Two great pieces have been doing the social media rounds. One was by the author of Overwhelmed, Brigid Schulte, in The Guardian about the discovery she made when looking into the daily habits of famous writers (summary: male writers spent their days being waited on while working on their art; female writers crammed their writing into whatever tiny pockets of time they had around their chores). She concluded that even today, when labour in the home and outside of it are supposed to be more equal, women are less likely to feel as though they ‘deserve’ time to themselves.

The School Run

The School Run

The other was by celebrity profiler and author extraordinaire Taffy Brodesser-Akner about how she managed her jaw-dropping output over the last year (90,000 words of journalism, 40,000 words of a new novel, plus revisions on Fleishman is in Trouble, which is out now) while also being (semi)present for her family. Taffy calls herself a ‘Highly Haphazard Women’, stressed out and half-arsing things, and the opposite of a ‘Highly Regimented Woman’, someone who focuses on one task at a time and is ‘in the moment’ for its duration. She says the latter is today’s female ideal, and difficult to live up to.
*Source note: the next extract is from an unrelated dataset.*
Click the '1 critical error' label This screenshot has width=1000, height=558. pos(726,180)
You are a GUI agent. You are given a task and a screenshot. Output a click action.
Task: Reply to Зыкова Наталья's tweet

While my output was nowhere near that of Taffy’s (in volume or prestige), last year I wrote a novel too, while working as the Deputy Editor on an in-flight magazine and parenting a 3-year-old. I related hard to both pieces, in feeling as though time spent writing was indulgent, while also still being determined to do it – whether via control or chaos.

Four days a week I worked and the others I was at home with my son. That didn’t leave much time for writing. Some people are brilliant at working in the evening; my brain is like a lukewarm yoghurt. What I needed was time in the morning – when I wasn’t hustling my child to pre-school or working for my paying employer towards that pesky mortgage. (If getting up before your children works for you, all power to you. In 3.5 years I haven’t beaten my early rising child out of bed yet.) I worked out that between drop off, my commute and starting work I could have thirty minutes of writing time in the Pret downstairs from my office. And so I became alternately Regimented and Haphazard. Regimented because only having those thirty minutes focused my mind, but Haphazard because sometimes inspiration – a phrase, a solution to a plot problem, a joke inspired by a weird parenting situation – would strike when I was nowhere near my laptop, so I’d scramble to the notes app on my phone. (My top tip? You will never ‘remember it later’). I also leapt on any other time that came my way. Child at his grandma’s with his dad? Straight to my desk. A cheeky solo day off work? A rare full day of writing. It made my book happen, but I still never felt like I deserved it, more that I was skiving off from what I ‘should’ have been doing with that time. It bled into my writing; one of the key themes in The School Run is working mums’ guilt and mental load.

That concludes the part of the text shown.